**Exercise**
Render the material below as a JSON list of strings, with one string per line and blank lines omitted.

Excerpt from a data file
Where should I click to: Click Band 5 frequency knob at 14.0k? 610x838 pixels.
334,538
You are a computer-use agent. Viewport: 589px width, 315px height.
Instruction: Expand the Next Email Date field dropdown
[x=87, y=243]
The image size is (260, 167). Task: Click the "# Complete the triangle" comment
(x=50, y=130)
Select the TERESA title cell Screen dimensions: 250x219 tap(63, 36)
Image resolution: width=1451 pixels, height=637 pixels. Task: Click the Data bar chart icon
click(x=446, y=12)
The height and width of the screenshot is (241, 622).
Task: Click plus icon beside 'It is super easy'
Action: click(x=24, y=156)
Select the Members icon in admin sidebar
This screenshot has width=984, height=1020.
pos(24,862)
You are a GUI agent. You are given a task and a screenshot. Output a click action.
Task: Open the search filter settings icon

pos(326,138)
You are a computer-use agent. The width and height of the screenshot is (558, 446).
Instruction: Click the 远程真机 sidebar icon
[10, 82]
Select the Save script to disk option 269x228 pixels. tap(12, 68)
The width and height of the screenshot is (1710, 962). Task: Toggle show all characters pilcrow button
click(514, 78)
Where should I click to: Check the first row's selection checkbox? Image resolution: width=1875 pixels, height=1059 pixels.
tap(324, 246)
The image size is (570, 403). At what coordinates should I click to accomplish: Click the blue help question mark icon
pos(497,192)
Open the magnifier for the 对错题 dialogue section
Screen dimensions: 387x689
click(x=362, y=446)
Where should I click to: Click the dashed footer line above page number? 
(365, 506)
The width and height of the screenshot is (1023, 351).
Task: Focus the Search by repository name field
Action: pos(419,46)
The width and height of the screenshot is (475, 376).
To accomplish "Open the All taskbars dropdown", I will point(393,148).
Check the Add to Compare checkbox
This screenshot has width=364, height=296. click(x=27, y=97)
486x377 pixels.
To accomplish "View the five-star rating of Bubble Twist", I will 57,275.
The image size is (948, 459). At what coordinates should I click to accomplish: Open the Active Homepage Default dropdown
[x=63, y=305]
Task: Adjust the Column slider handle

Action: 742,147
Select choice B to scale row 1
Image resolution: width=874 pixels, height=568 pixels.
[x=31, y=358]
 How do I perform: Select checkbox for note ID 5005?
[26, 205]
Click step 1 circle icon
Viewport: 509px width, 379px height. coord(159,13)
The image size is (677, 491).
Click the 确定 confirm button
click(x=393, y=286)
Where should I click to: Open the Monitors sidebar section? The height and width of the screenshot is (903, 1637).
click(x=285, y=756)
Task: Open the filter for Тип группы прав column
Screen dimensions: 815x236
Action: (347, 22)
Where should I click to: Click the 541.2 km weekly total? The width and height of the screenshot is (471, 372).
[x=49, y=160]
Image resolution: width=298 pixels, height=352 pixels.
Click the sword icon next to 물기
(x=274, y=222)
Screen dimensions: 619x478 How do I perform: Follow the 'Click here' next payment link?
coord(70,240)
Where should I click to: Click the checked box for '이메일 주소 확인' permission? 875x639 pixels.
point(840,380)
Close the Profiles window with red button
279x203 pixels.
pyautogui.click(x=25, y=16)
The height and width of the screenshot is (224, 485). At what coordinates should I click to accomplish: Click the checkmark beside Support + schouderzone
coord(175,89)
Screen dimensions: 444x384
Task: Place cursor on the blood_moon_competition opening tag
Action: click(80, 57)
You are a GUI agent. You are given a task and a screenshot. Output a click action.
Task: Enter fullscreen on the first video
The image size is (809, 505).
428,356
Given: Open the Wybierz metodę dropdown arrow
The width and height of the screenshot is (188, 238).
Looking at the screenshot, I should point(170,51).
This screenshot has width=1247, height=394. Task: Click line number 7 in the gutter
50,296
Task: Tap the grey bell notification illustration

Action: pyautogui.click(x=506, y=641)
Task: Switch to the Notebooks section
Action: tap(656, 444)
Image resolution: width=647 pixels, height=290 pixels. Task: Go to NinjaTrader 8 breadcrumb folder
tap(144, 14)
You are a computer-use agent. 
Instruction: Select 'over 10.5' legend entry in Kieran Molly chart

**Output of the task**
[
  "Where should I click to: Click Band 5 frequency knob at 14.0k? 610x838 pixels.",
  "334,538",
  "You are a computer-use agent. Viewport: 589px width, 315px height.",
  "Instruction: Expand the Next Email Date field dropdown",
  "[x=87, y=243]",
  "The image size is (260, 167). Task: Click the \"# Complete the triangle\" comment",
  "(x=50, y=130)",
  "Select the TERESA title cell Screen dimensions: 250x219 tap(63, 36)",
  "Image resolution: width=1451 pixels, height=637 pixels. Task: Click the Data bar chart icon",
  "click(x=446, y=12)",
  "The height and width of the screenshot is (241, 622).",
  "Task: Click plus icon beside 'It is super easy'",
  "Action: click(x=24, y=156)",
  "Select the Members icon in admin sidebar",
  "This screenshot has width=984, height=1020.",
  "pos(24,862)",
  "You are a GUI agent. You are given a task and a screenshot. Output a click action.",
  "Task: Open the search filter settings icon",
  "pos(326,138)",
  "You are a computer-use agent. The width and height of the screenshot is (558, 446).",
  "Instruction: Click the 远程真机 sidebar icon",
  "[10, 82]",
  "Select the Save script to disk option 269x228 pixels. tap(12, 68)",
  "The width and height of the screenshot is (1710, 962). Task: Toggle show all characters pilcrow button",
  "click(514, 78)",
  "Where should I click to: Check the first row's selection checkbox? Image resolution: width=1875 pixels, height=1059 pixels.",
  "tap(324, 246)",
  "The image size is (570, 403). At what coordinates should I click to accomplish: Click the blue help question mark icon",
  "pos(497,192)",
  "Open the magnifier for the 对错题 dialogue section",
  "Screen dimensions: 387x689",
  "click(x=362, y=446)",
  "Where should I click to: Click the dashed footer line above page number? ",
  "(365, 506)",
  "The width and height of the screenshot is (1023, 351).",
  "Task: Focus the Search by repository name field",
  "Action: pos(419,46)",
  "The width and height of the screenshot is (475, 376).",
  "To accomplish \"Open the All taskbars dropdown\", I will point(393,148).",
  "Check the Add to Compare checkbox",
  "This screenshot has width=364, height=296. click(x=27, y=97)",
  "486x377 pixels.",
  "To accomplish \"View the five-star rating of Bubble Twist\", I will 57,275.",
  "The image size is (948, 459). At what coordinates should I click to accomplish: Open the Active Homepage Default dropdown",
  "[x=63, y=305]",
  "Task: Adjust the Column slider handle",
  "Action: 742,147",
  "Select choice B to scale row 1",
  "Image resolution: width=874 pixels, height=568 pixels.",
  "[x=31, y=358]",
  " How do I perform: Select checkbox for note ID 5005?",
  "[26, 205]",
  "Click step 1 circle icon",
  "Viewport: 509px width, 379px height. coord(159,13)",
  "The image size is (677, 491).",
  "Click the 确定 confirm button",
  "click(x=393, y=286)",
  "Where should I click to: Open the Monitors sidebar section? The height and width of the screenshot is (903, 1637).",
  "click(x=285, y=756)",
  "Task: Open the filter for Тип группы прав column",
  "Screen dimensions: 815x236",
  "Action: (347, 22)",
  "Where should I click to: Click the 541.2 km weekly total? The width and height of the screenshot is (471, 372).",
  "[x=49, y=160]",
  "Image resolution: width=298 pixels, height=352 pixels.",
  "Click the sword icon next to 물기",
  "(x=274, y=222)",
  "Screen dimensions: 619x478 How do I perform: Follow the 'Click here' next payment link?",
  "coord(70,240)",
  "Where should I click to: Click the checked box for '이메일 주소 확인' permission? 875x639 pixels.",
  "point(840,380)",
  "Close the Profiles window with red button",
  "279x203 pixels.",
  "pyautogui.click(x=25, y=16)",
  "The height and width of the screenshot is (224, 485). At what coordinates should I click to accomplish: Click the checkmark beside Support + schouderzone",
  "coord(175,89)",
  "Screen dimensions: 444x384",
  "Task: Place cursor on the blood_moon_competition opening tag",
  "Action: click(80, 57)",
  "You are a GUI agent. You are given a task and a screenshot. Output a click action.",
  "Task: Enter fullscreen on the first video",
  "The image size is (809, 505).",
  "428,356",
  "Given: Open the Wybierz metodę dropdown arrow",
  "The width and height of the screenshot is (188, 238).",
  "Looking at the screenshot, I should point(170,51).",
  "This screenshot has width=1247, height=394. Task: Click line number 7 in the gutter",
  "50,296",
  "Task: Tap the grey bell notification illustration",
  "Action: pyautogui.click(x=506, y=641)",
  "Task: Switch to the Notebooks section",
  "Action: tap(656, 444)",
  "Image resolution: width=647 pixels, height=290 pixels. Task: Go to NinjaTrader 8 breadcrumb folder",
  "tap(144, 14)",
  "You are a computer-use agent. ",
  "Instruction: Select 'over 10.5' legend entry in Kieran Molly chart"
]